Before peering deeper inside a note about political terminology is required. The Liberal Party is one of the oldest political parties in the U.K. (although it currently goes by the name ‘Liberal Democrat Party’). For over 100 years, and throughout the the Victorian era, the Liberal and Conservative Parties were in and out of government. Both supported the elite; the key difference being the Liberal Party was a proponent of free trade and the Conservative Party one of protectionism.
Later, with the imaginary threat of Bolshevism and the real threat of the Labour Party, the Liberal Party championed piecemeal reforms relating to a proto-welfare state and pensions. This wasn’t enough and the party faded during the 1920s. Its free market economic ideas, however, lived on to the extent that Margaret Thatcher was espoused the necoclassical economic ideas of the nineteenth century liberals that she did of the Tories. The term “liberal” has a somewhat different meaning in European politics than it does in the North American sphere, where “liberal” would be close to “Labour” (at least in the Blair / Brown years; Corbyn has taken the party on a more satisfactory leftward direction.)
Enough of the politics.
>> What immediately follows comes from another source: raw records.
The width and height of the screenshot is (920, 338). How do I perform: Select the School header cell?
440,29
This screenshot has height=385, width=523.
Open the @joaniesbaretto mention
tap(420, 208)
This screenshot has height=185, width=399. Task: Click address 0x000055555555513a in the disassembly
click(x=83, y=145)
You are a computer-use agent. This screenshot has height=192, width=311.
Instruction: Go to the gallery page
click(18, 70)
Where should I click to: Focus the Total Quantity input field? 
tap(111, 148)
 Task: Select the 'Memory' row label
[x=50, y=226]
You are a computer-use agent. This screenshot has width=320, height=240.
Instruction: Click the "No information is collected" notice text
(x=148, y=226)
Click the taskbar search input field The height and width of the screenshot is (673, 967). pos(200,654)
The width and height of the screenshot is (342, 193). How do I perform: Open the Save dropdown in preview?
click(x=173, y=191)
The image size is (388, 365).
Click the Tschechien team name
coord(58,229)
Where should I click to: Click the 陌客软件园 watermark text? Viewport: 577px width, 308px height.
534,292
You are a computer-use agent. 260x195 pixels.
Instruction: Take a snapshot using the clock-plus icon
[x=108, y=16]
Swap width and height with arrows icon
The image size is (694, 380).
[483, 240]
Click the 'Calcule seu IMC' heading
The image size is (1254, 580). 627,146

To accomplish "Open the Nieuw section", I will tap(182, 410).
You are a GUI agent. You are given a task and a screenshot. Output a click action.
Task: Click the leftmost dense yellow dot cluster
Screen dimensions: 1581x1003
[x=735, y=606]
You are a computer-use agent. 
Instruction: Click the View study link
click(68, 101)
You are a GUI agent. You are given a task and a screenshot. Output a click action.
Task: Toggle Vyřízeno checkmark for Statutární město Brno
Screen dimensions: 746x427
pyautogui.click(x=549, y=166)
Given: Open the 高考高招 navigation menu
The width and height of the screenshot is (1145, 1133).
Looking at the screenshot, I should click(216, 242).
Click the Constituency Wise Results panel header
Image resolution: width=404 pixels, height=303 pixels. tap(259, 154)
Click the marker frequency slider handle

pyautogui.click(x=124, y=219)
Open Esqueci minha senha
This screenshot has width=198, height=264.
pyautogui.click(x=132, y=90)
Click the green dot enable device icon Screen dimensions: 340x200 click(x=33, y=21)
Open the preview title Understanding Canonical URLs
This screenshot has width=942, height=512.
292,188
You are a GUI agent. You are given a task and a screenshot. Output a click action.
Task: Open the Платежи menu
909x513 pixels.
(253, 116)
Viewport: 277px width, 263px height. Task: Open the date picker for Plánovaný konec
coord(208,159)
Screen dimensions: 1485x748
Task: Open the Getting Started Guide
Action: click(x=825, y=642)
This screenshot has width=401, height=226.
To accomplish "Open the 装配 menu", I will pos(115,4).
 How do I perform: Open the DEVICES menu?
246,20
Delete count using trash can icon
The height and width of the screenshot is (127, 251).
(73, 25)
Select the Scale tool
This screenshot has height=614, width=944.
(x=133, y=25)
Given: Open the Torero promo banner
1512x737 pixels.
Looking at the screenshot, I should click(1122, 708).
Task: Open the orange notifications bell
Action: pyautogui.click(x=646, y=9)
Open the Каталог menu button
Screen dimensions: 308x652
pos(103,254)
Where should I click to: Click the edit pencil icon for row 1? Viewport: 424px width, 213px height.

The National Liberal Club was established by William Ewart Gladstone in 1882. The club was founded to promote the Liberal Party and its aims and values. Gladstone served as Prime Minister four separate times (1868–74, 1880–85, February–July 1886 and 1892–94).
The club is an impressive neo-Gothic building. The structure was designed by architect Alfred Waterhouse.
The central staircase is particularly ornate.
Including when viewed from below:
Inside, many of the wall features are ornate.
The walls are lined with plaques and carvings, some celebrating benefactors of the club.
The club contains dozens of rooms, some named after liberal figures of yesteryear.
Perhaps the most famous is the room named after David Lloyd George. Lloyd George was a key figure in the introduction of many reforms which laid the foundations of the modern welfare state.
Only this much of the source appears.